And the constituency that I had in Congress, Chris, primarily working class men and women, many veterans’ halls, people who really believed strongly in America, served the country themselves or their fathers and grandfathers served, and they support the United States of America. So, I’m in Congress and I’m seeing what actually is going on, and I’m going, wait a minute. I’m not a sucker. And I’m looking at this and I’m saying, no, this is wrong. And then I have to go home and explain my vote. And I had some people who were unhappy because they thought I wasn’t being patriotic enough, and that’s what a congressperson is supposed to do. But the truth is the members of Congress are always under enormous pressure locally from their constituents, from contractors within their constituency, from the mediated environment, and the party. And so, it’s a rare individual, and I’m not doing this to elevate myself, but it’s a rare individual who will go against that, because you risk, at times, you may risk your political career.
Chris Hedges: Well, if you won’t take their money, there’s always someone else who will, and they will throw a lot of that money at a candidate to take you down.
Dennis Kucinich: Well, that’s true no matter if you’re talking about the arms industry, the oil companies, the healthcare industry. There was a congressional candidate in 1972 who ran against a darling of the AMA. And he told the AMA when they came to him as, look, give the other guy the money, because I’m not going to help you. Well they did, and this young congressional candidate lost a close race. That was me, by the way. So, I understand the price that you might have to pay for not going with the crowd. But my feeling is that public office comes and goes. Who are we if we won’t take a stand? Who are any of us if we’re not willing to put it all on the line in any given vote and say, look, this isn’t only what I believe in. This is who I am?
I’m someone who, I don’t feel I know more than anybody else. I do my homework, Chris. I make sure that any vote that I take is informed, as I did when I led the effort against the war in Iraq. And that’s not the way it goes in Congress. A lot of people are flying by the seat of their pants, or they look at the vote board to see how everyone else is voting, because Congress is a place of tremendous peer pressure. And the votes go right up on this. Most people don’t know this, but, imagine a big gym, and the votes go up on this big wall, okay? The lights go on. Green light for yes, yellow light for, I’m not sure, and red light for no. And everybody can see how everybody else is voting. It helps enforce party discipline and it helps to feed the herd instinct inside the Congress. It’s a lot of pressure there.

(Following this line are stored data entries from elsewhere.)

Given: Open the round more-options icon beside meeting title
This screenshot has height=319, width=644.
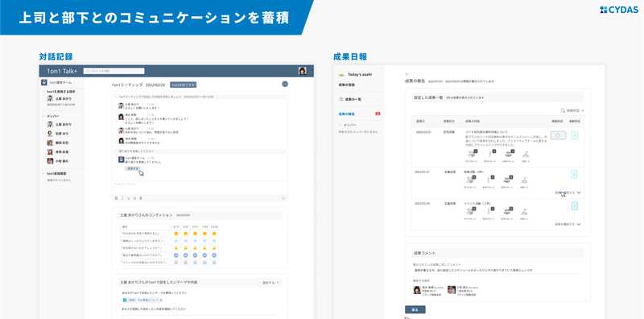Looking at the screenshot, I should [x=285, y=85].
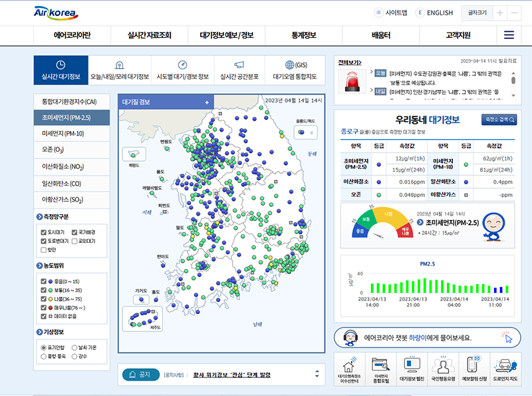Expand the 대기질 경보 panel plus
532x396 pixels.
(x=207, y=102)
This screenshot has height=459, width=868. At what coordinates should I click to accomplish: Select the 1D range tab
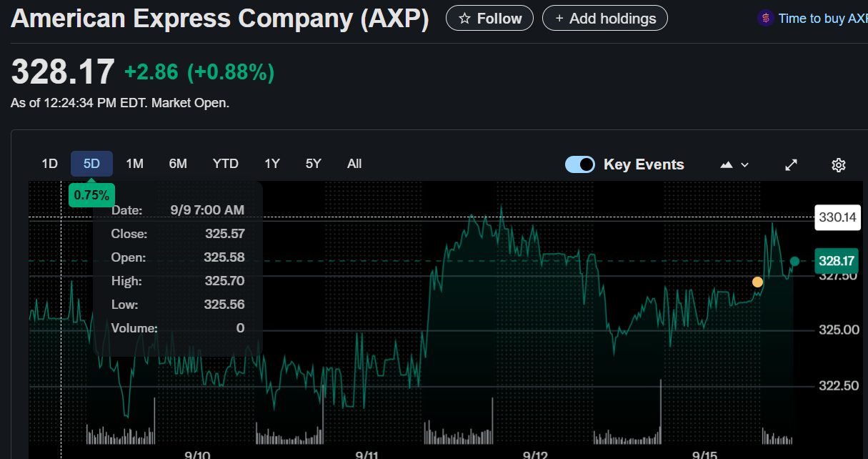click(49, 164)
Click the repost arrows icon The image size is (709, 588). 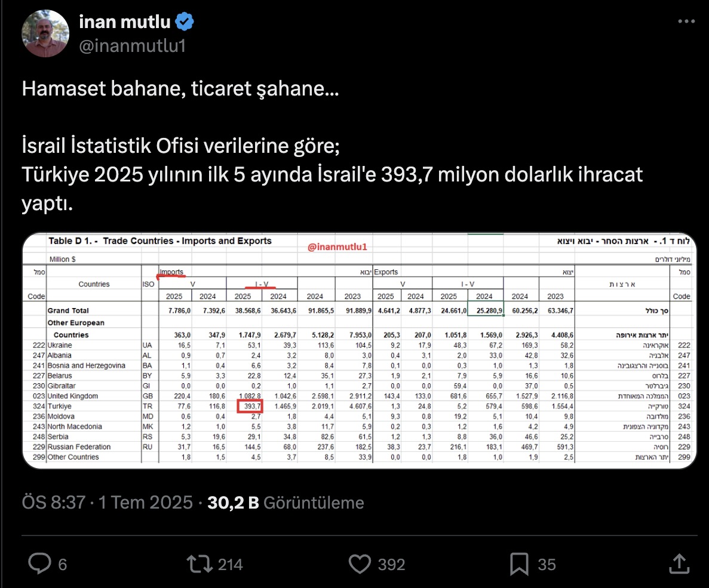(x=199, y=564)
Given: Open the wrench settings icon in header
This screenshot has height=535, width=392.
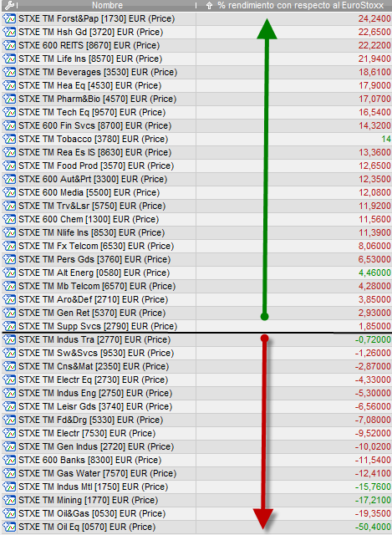Looking at the screenshot, I should click(x=9, y=5).
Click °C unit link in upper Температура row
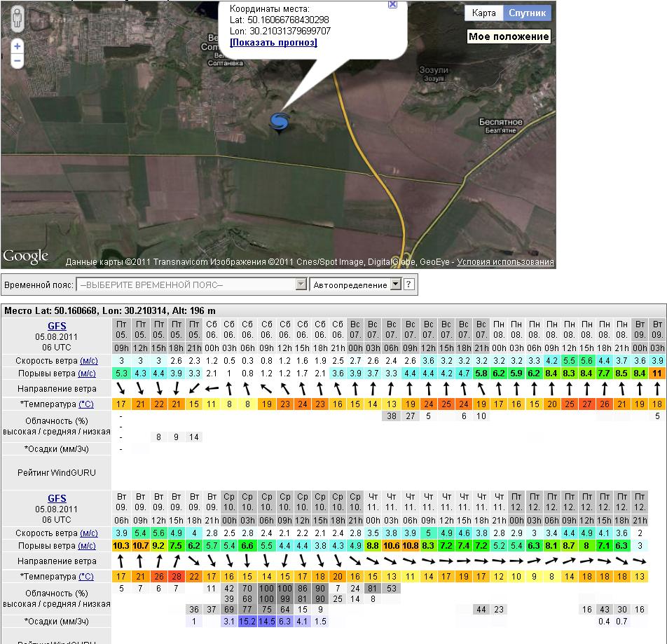667x644 pixels. pyautogui.click(x=85, y=404)
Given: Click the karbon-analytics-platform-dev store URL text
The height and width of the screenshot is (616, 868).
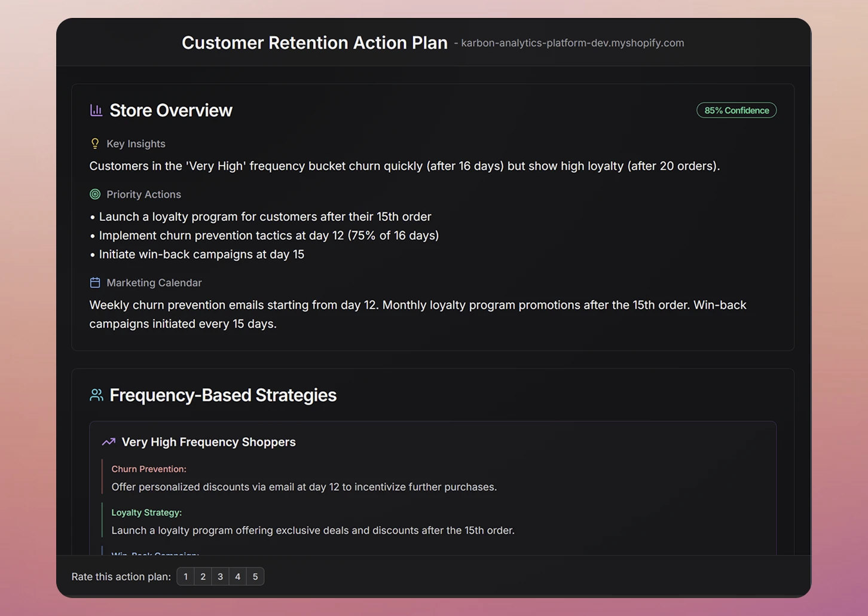Looking at the screenshot, I should pos(572,43).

Chris Hedges: Let’s talk about the effect of unchecked militarism on our civil society and our democracy.
Dennis Kucinich: Well, we live in a time where there’s an acceleration of polarized thinking. It’s us versus them, whoever they are. And the government helps to feed that. The government generates perceptions. And people think, well, there must be a reason for the government’s position on this war. The truth of the matter is that we’re in a heavily militarized society driven by greed, lust for profit, and wars are being created just to keep fueling that. It moves right into this idea, this old idea of a manifest destiny. And then you leap into the 21st century where there are still people who believe, as in the Project for the New American Century, that it has to be that America must rule the world, that it is our destiny. I mean, that is such old thinking, but that’s where we are.
See, we don’t always consider that we’re inheritors not only of a physical world, but we’re inheritors of a consciousness. We’re inheritors of thought structures. And the thought structures that we’ve inherited no longer serve a practical purpose in this country. We move into a false consciousness of fear, of separation from the rest of the world.
See, I see the world as one. I think that human unity is the truth that surrounds all of us. And when we start separating ourselves, and we engage in this polarized thinking, polarized thinking is a precursor of war. And so, we need to try to go back to, it’s really a spiritual principle that says, look, we’re all one, we’re interconnected, we’re interdependent. And the world is one. We may have different races, colors, creeds, but there’s a oneness. And if you look at the first model of the country, e pluribus unum, out of many, one.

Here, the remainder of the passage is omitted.